September 17, 2008

An authoritative summary of where HIPAA applies

If an aromatic employee claims a medical reason for the problem, don't worry about HIPAA, but do pay close attention to the ADA.

In my last post, "Dealing with a smelly co-worker," (9/15/2008) I made reference to HIPAA (Health Information Portability and Accountability Act). The context: Some medical conditions can cause severe body odor. I advised that should the odiferous employee inform his manager that this was the cause of the situation, HIPAA mandated keeping this information private.

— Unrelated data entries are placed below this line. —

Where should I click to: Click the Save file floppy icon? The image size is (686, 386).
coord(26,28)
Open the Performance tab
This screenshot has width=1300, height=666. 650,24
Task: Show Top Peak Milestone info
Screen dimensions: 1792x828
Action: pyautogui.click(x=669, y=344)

Among the responses was what follows, from Lane R. Hatcher, who deals with HIPAA professionally, was kind enough to set me straight. His comments follow, edited for length and to stitch together the information he provided in a conversational thread.
- Bob

* * *

Perhaps the person who raised the question regarding the co-worker with an odor problem in fact works for a healthcare provider's office, in which case HIPAA might apply if the individual was also a patient there.

If this is not the case, then HIPAA would not apply to the situation. HIPAA Privacy Rules apply only to healthcare providers, health plans, and clearinghouses.

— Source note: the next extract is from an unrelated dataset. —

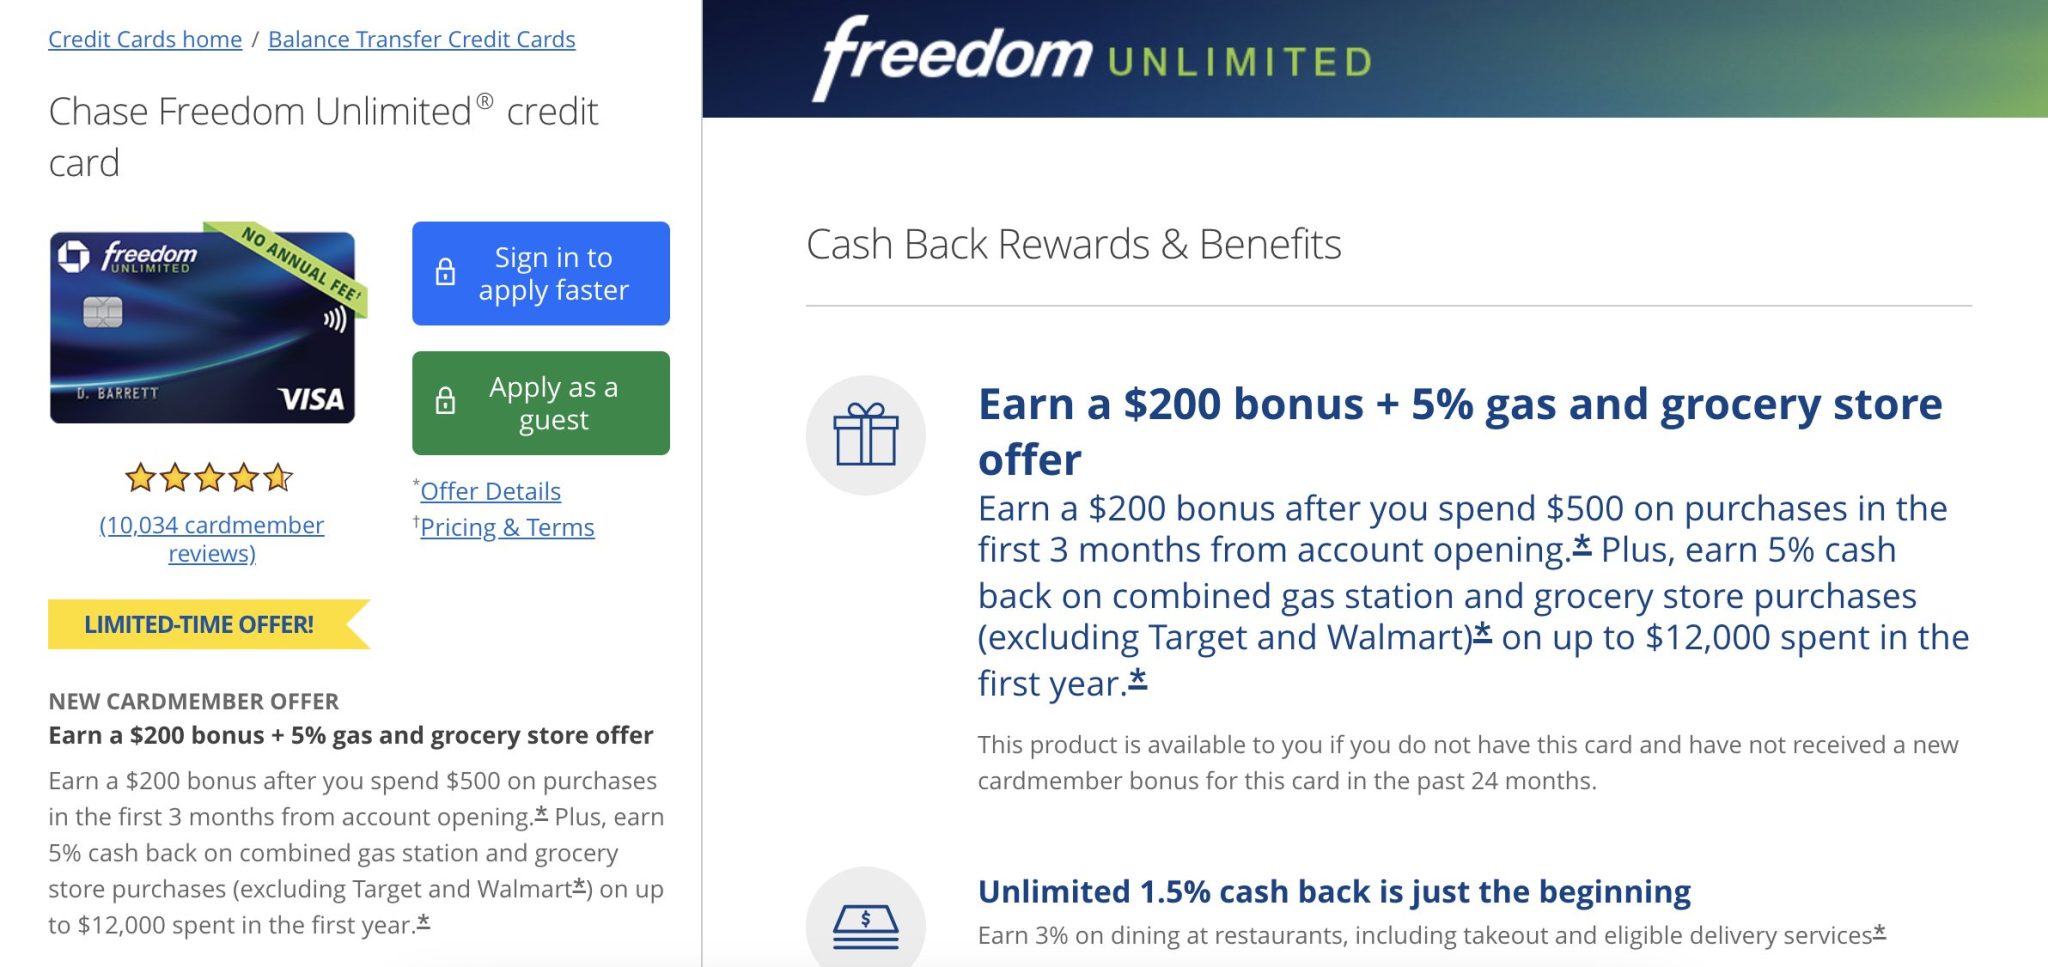Go to Balance Transfer Credit Cards breadcrumb

click(x=421, y=39)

Employer-sponsored health plans are just that -- employer sponsored.
That sponsorship does not make the employer itself (i.e., the entire
organization) a HIPAA-covered entity, and the same goes for government and other organizations that sponsor health plans.

In the scenario you presented, let's say that this is just your run-of-the-mill small business, and health insurance is provided; employer and employees pay a monthly premium to, say, Aetna. Does HIPAA apply at the workplace?

No. The workplace is not a provider of healthcare, isn't a group plan or a clearinghouse. Employees can yak all they want about the individual's body odor -- this is a case for management to put the kibosh on gossip, not for regulation.

Even ADA (Americans with Disabilities Act) info in the employee's file does not cause HIPAA rules to kick in, and ADA is the area of regulation most likely to apply to a situation in which an employee asserts medical reasons for a deficiency in workplace performance.

How about a small company that has the money to self-fund a health plan?

The entire company is not a HIPAA covered entity. Only those individuals responsible for the daily administration of the health plan are covered under HIPAA (which could be, but is not necessarily, HR staff). So, only those who are administering the health plan would be responsible under HIPAA to not disclose information they gained about the individual as a result of any demand for payment that was received from the employee's healthcare provider.

I think it's better not to mention HIPAA except in the context of a de facto covered entity. Otherwise, people get all stirred up. Those organizations that are covered entities and need to worry about HIPAA, pretty much know who they are.